Stored data:

══════════

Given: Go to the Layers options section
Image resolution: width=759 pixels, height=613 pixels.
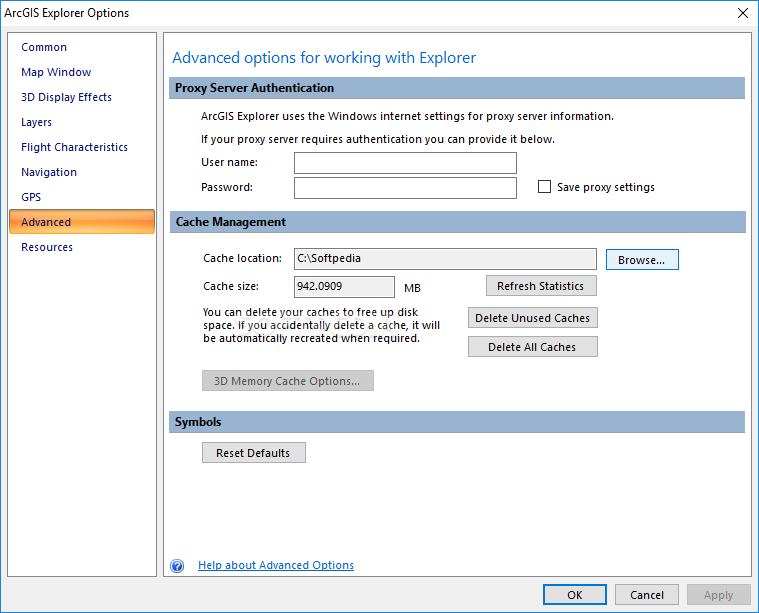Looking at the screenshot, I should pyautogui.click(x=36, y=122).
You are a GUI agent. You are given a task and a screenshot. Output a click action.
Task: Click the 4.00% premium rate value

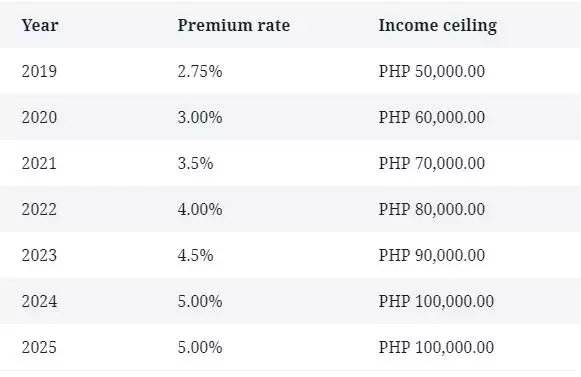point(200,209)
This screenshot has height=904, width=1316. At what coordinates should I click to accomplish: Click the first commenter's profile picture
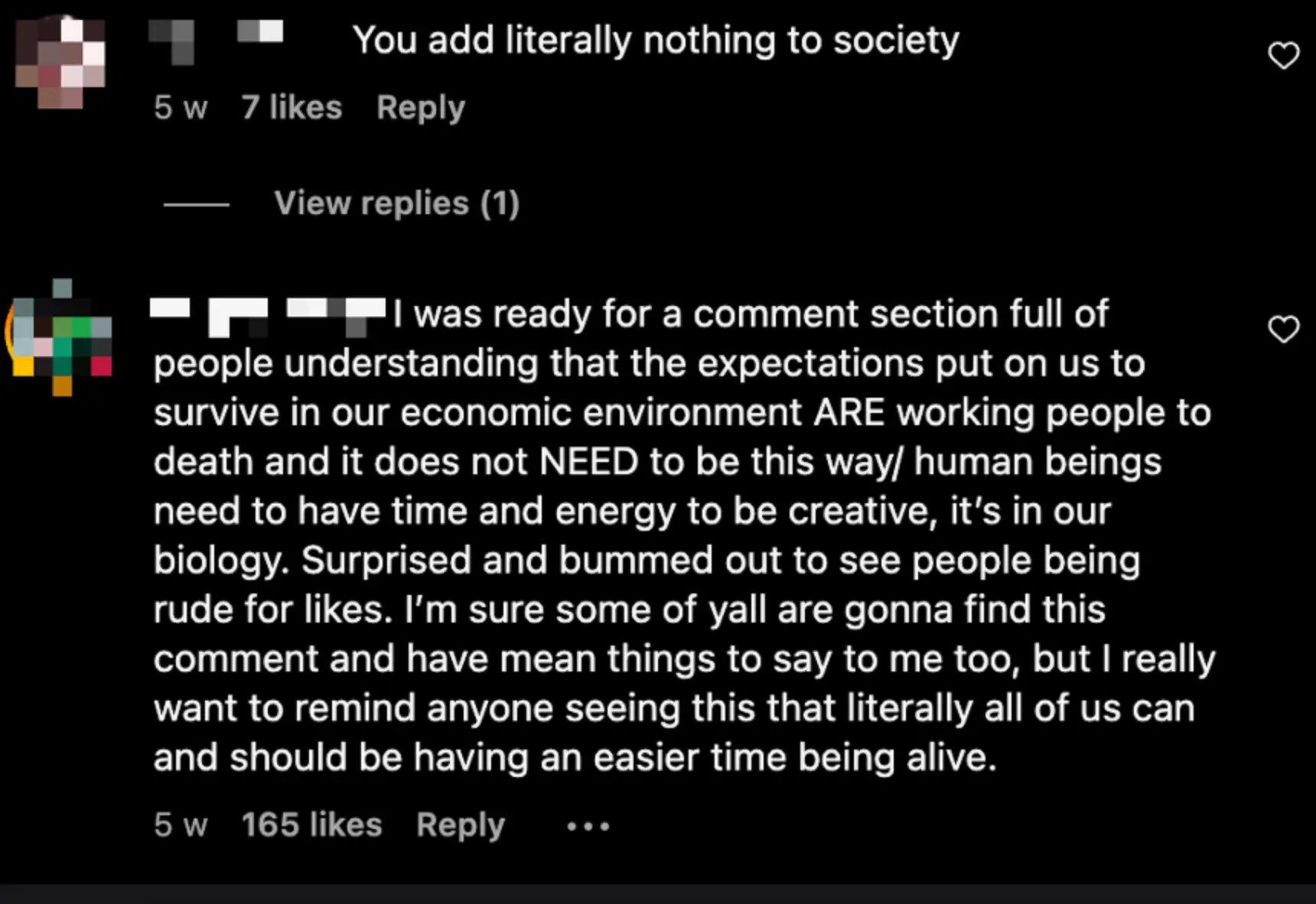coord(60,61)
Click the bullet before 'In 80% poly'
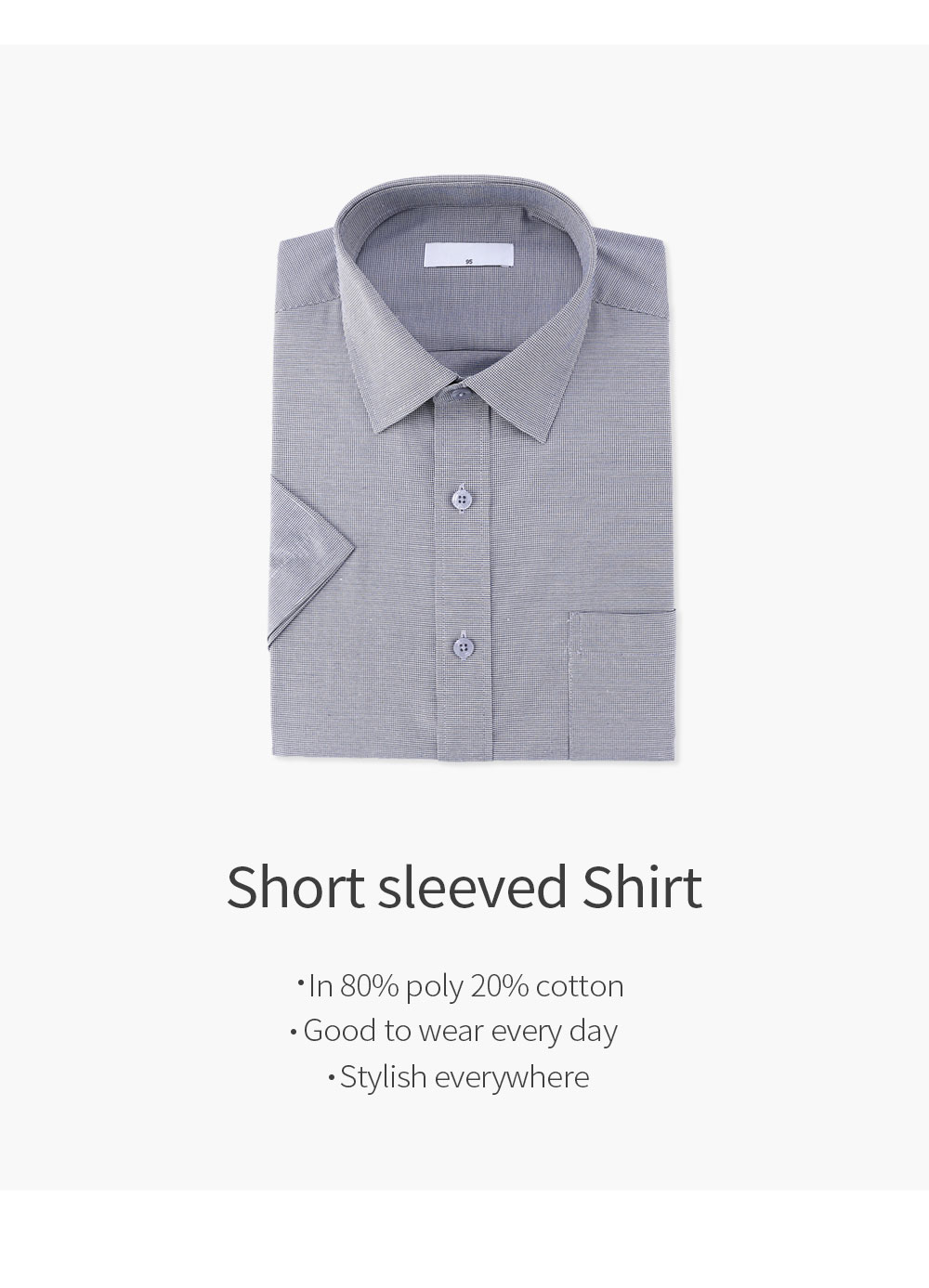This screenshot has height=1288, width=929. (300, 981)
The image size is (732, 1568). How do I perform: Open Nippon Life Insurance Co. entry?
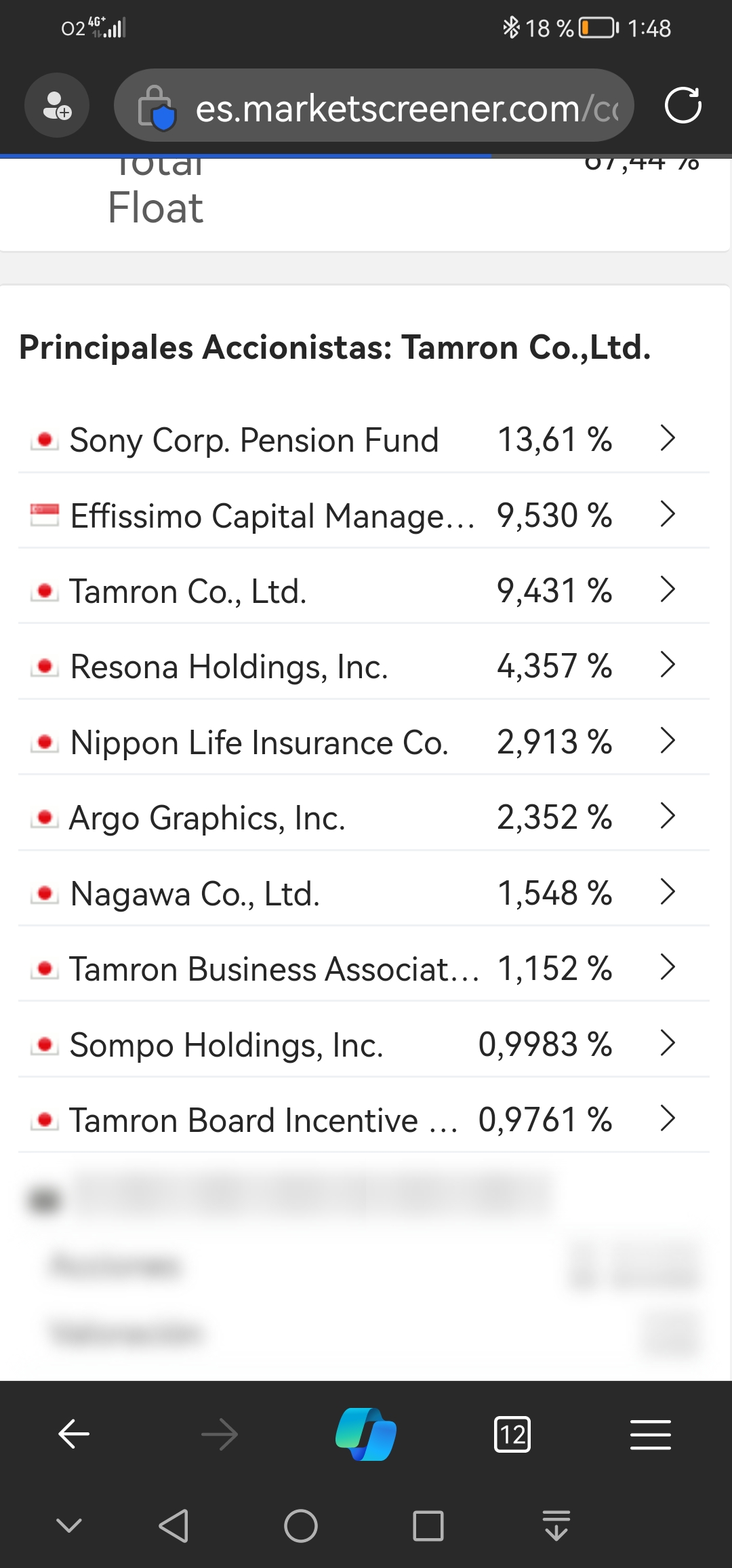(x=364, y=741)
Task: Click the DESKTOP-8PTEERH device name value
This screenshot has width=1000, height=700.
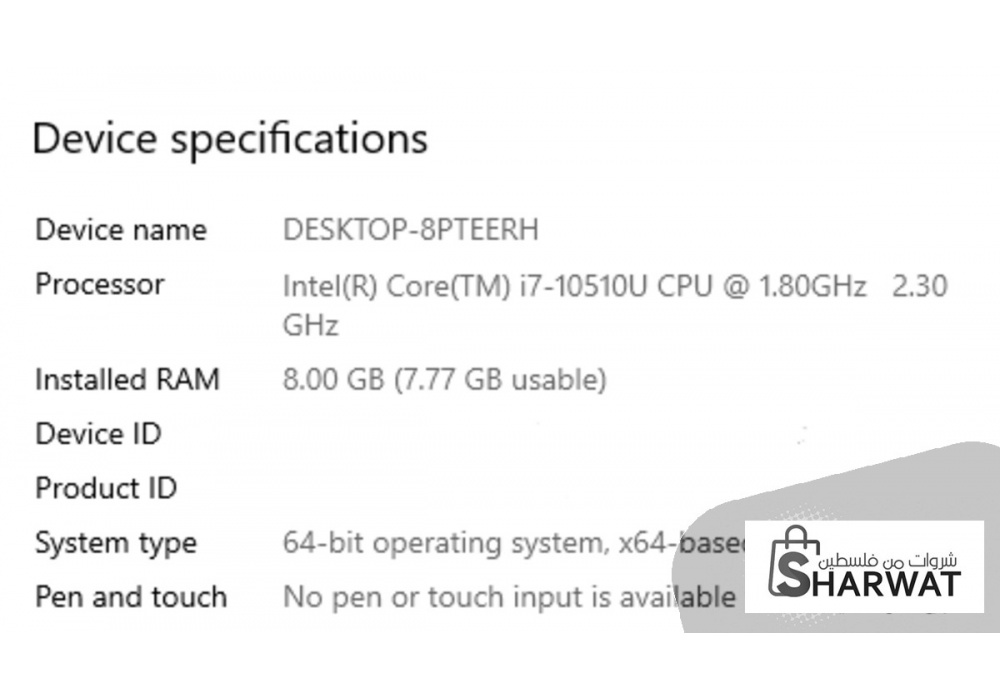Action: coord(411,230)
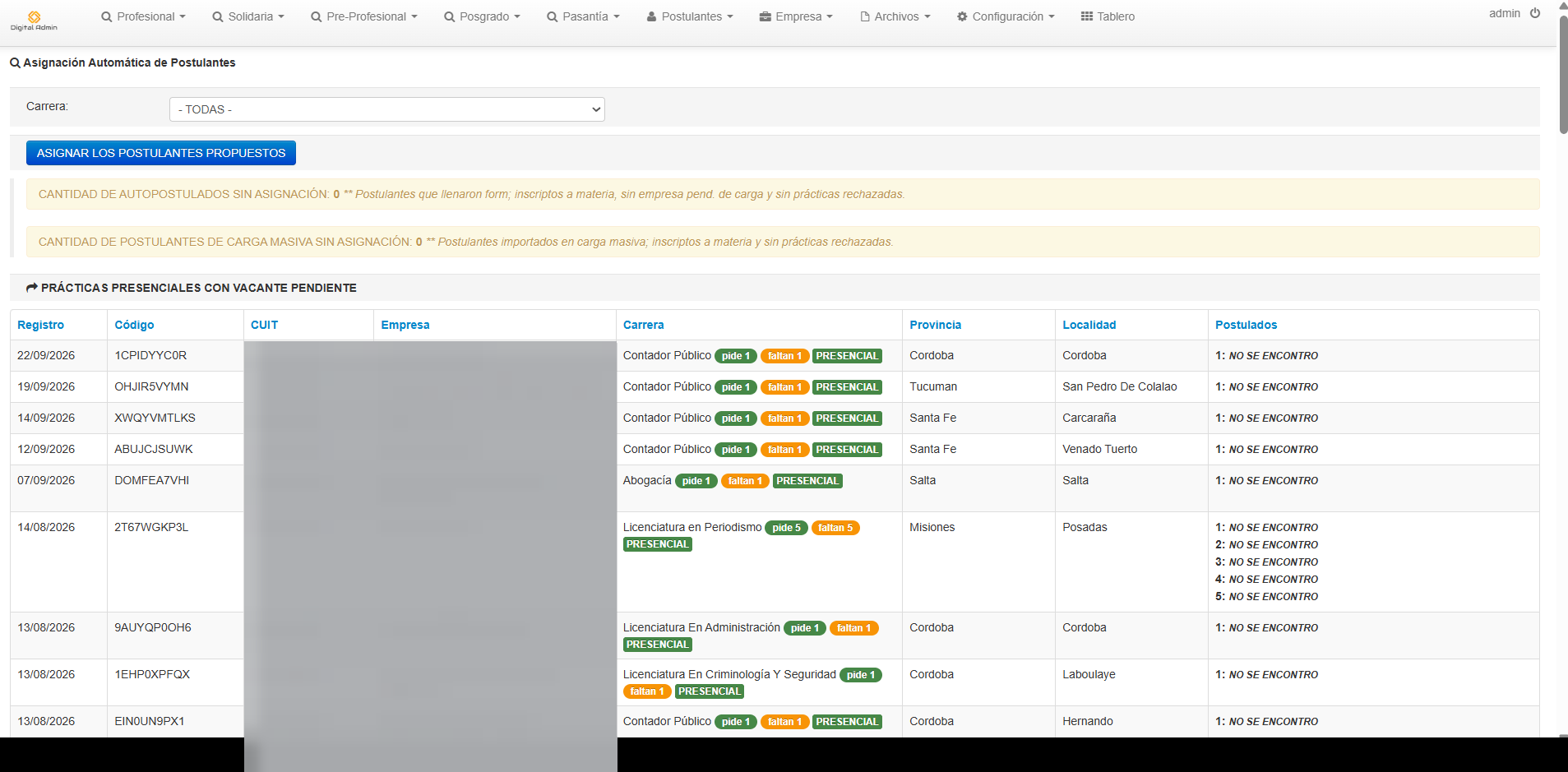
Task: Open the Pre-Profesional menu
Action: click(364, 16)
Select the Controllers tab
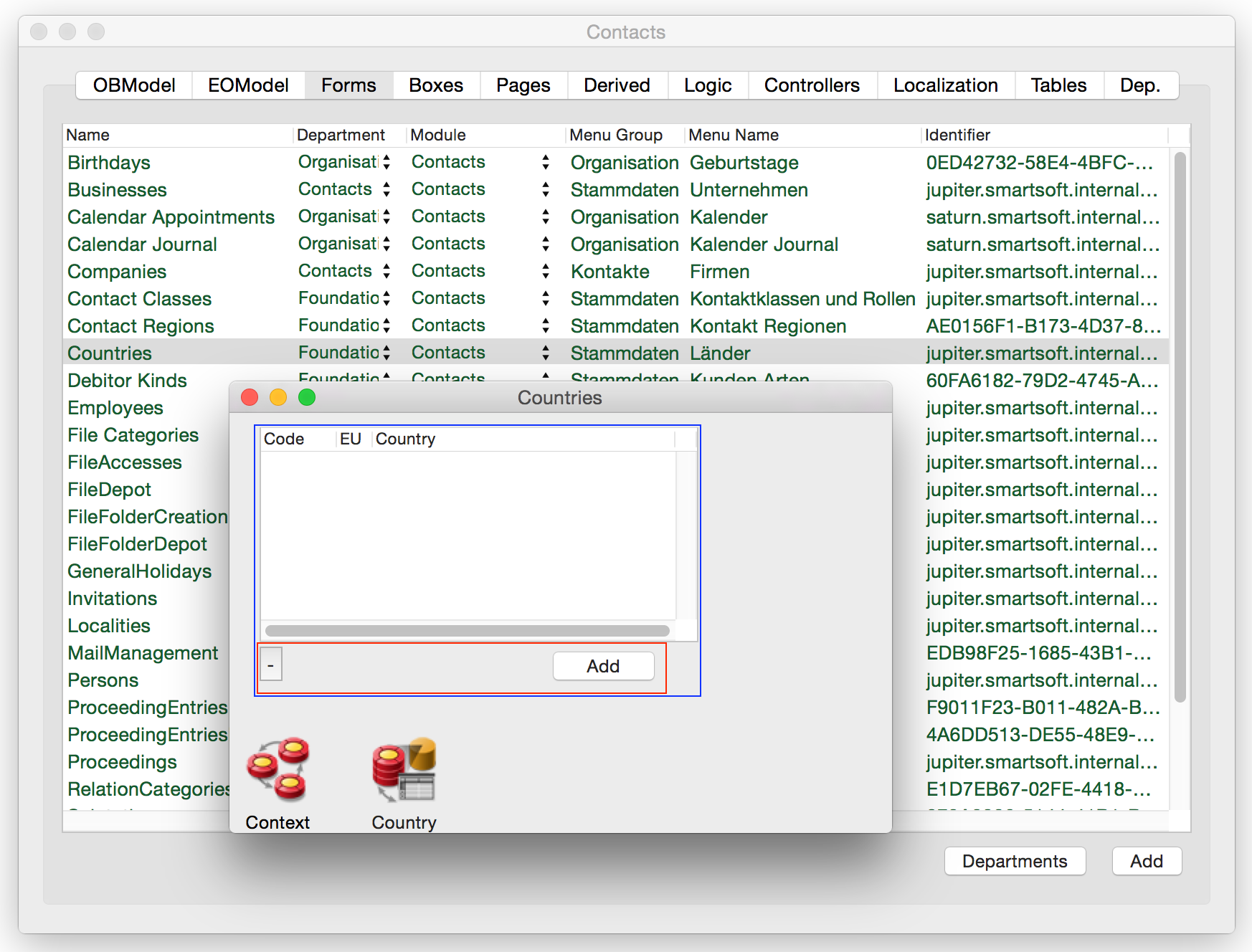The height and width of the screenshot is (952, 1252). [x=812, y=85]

══════════

* EXERCISE DESCRIPTION
Repeat, exactly and only, the lines from the one containing "You are a GUI" through the final line of the data, both ends included, leaving out any picture.

* WRITTEN SOLUTION
You are a GUI agent. You are given a task and a screenshot. Output a click action.
Task: Click the 4.00% premium rate value

point(200,209)
This screenshot has height=904, width=1316. At what coordinates should I click to accomplish: Click the first commenter's profile picture
coord(60,61)
Click the bullet before 'In 80% poly'
This screenshot has height=1288, width=929. (300, 981)
The image size is (732, 1568). How do I perform: Open Nippon Life Insurance Co. entry?
(x=364, y=741)
Task: Click the DESKTOP-8PTEERH device name value
This screenshot has width=1000, height=700.
Action: coord(411,230)
Task: Open the Pre-Profesional menu
Action: click(364, 16)
Select the Controllers tab
The height and width of the screenshot is (952, 1252). [x=812, y=85]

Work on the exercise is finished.